06.09c Bush's Success in Iraq, and Comparison with Vietnam. . Instapundit on March 4, 2004 quotes two emails he received, one on the astounding success of the Bush Administration's anti-terror policy, so successful that people have forgotten the problem (doesn't it remind you of Bush Senior's astounding success in Gulf War I?), and the other comparing it to the lack of success in Vietnam:
Bush seems to be falling victim to his own success. We have been so successful in the war on terror that the country doesn't see it as a war anymore. Consider the following: If you were told on 9/21/2001 that by this date:

The Taliban have fallen

Iraq has fallen and has become a bastion of free press in the islamic world.

Libya had given up its WMD's

North Korea is in multi-lateral talks about WMD's

A majority of the leadership of Al Queda are dead or in custody

Pro-democracy rumblings are going on in Iran

Arafat is isolated

Many convictions of domestic sleepers or Al Queda members (Portland, NY etc...) and finally

NO SUCCESSFUL TERROR ATTACKS ON US SOIL

And all of this has cost less than 1000 dead American soldiers.

You'd be thinking "not bad."
and from Jim Bennett,

The anti-war types keep comparing Iraq to Vietnam. This has made me think...

If less than a year after US troops first landed in Vietnam, they had occupied all of North Vietnam, had Ho Chi Minh and General Giap dead or in custody, had an interim government in place, and were preparing for free elections (which of course in actuality Vietnam still doesn't have forty years later), all for under five hundred combat casulaties, that wouldn't have been such a bad outcome.

Mr. Bennett goes on to say that Vietnam and the current war are not comparable. That's true in some ways, but false in others.

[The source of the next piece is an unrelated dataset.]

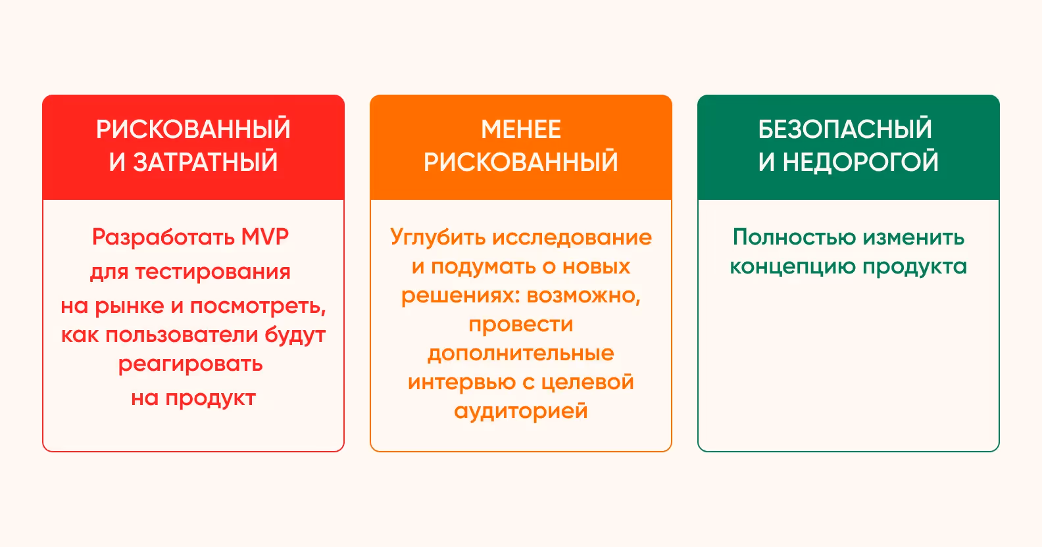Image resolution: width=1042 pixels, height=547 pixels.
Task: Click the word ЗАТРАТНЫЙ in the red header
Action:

In what is most important-- how the enemy could succeed-- the analogy is close: the enemy is relying on propaganda to win, abetted by disloyal liberals in America who further their propaganda by slanting the news, and the U.S. Administration is defensive hesitant to take strong action abroad and not presenting any clear definition of victory, perhaps because it knows that whatever it does will be subject to partisan attack at home.